Supplied passage:
###

Victor Rosenthal

Victor Rosenthal – Israel: A Long Collection of Short Topics

Victor Rosenthal – Israel: A Long Collection of Short Topics

I don’t want to be one of those writers who keeps writing long past the point at which he should have stopped. This piece will be my last regular blog. It may be the outline for a book. In any event, it summarizes the issues that have occupied me in recent months.

Psychology, strength, and deterrence

Human psychology is not as simple as it may look. There is a dark corner, sometimes more than a corner, of the human soul in which kindness is contemptible, and brutality is respected. Human sensibility is a product of evolution, and evolution teaches people (and other animals) that it is best to be on the stronger side, the winning side. Hamas employed this principle when it kidnapped an Israeli soldier, Gilad Shalit, and then produced propaganda showing him entirely dependent on his captors, weak and without agency. They didn’t need to torture him – just present him, an Israeli soldier, as a weakling.

Especially in the Middle East, where the ascendant ethos is that of nomadic peoples, honor is a key element determining how a person or a tribe or a nation will be treated. Honor comes from defending what is yours without compromise, whether that be land, property, or – even in this supposedly enlightened age – the personal honor of women. The tribe that allows its land to be encroached upon, its property to be stolen, its murder victims unavenged, its religion and history mocked, and its women defiled, loses its honor. And without honor, a people is a target. It is like having a sign on your back: take whatever you want from this creature.

All these and more are done to Jewish Israel every day by her Arab Muslim enemies. It is not accidental. Crime is often jihad. The Arabs believe we have stolen their honor and they are taking it back, attacking our holy sites, stealing our cars (today’s camels), fighting for possession of our capital, colonizing Area C and the Negev, burning our fields and forests, and of course murdering Jews whenever possible.

Israel’s enemies have failed to defeat her, so far, in direct military confrontation. But they have succeeded in gnawing away at her honor.

Deterrence has two components: the power to defeat the enemy and the will to use that power. Israel clearly has the power to depopulate Gaza and to destroy Iran as a functioning nation. Israel’s enemies still have a degree of fear of her military capabilities. But as her honor disappears, they begin to doubt that she has the strength of will to use them, because the very definition of a people without honor is one that allows itself to be preyed upon.

The motivations of countries

Countries are sometimes analogized to people. It’s said that there are “friendly” countries and “unfriendly ones.” Moral concepts are applied to them: countries are said to be “good” or “evil.” This is a mistake (what philosophers call a category mistake), in this case a form of anthropomorphic fallacy. The idea of friendship and systems of morality developed in an evolutionary way from the interactions of people in human societies. But countries aren’t human beings, and the world stage on which they interact is not a human society. Of course countries have leaders, and moral concepts can be applied to them. There can be morally good or evil leaders. But morality is not relevant to the effectiveness of leaders, as leaders.

Countries act (or should act) in accordance with the true interests of their people. It’s the job of their leadership to see to it that they do. That is the content of the contract between the people and their government. Effective leaders align the policies of their countries with the interests of the people. Ineffective ones do not; and really rotten ones pursue their own personal interests and those of their friends, at the expense of their people. I believe that the government of Israel is ineffective.

###

Supplied data:
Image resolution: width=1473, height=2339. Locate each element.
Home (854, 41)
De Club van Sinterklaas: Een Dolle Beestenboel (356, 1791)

###

Instructions for the task: Rewrite everything in the essay on Israel from "All these and" down to "at her honor.", putting "fields and orchards" where "fields and forests" appears. Nothing in the listing is needed here.

Response to this task:
All these and more are done to Jewish Israel every day by her Arab Muslim enemies. It is not accidental. Crime is often jihad. The Arabs believe we have stolen their honor and they are taking it back, attacking our holy sites, stealing our cars (today’s camels), fighting for possession of our capital, colonizing Area C and the Negev, burning our fields and orchards, and of course murdering Jews whenever possible.

Israel’s enemies have failed to defeat her, so far, in direct military confrontation. But they have succeeded in gnawing away at her honor.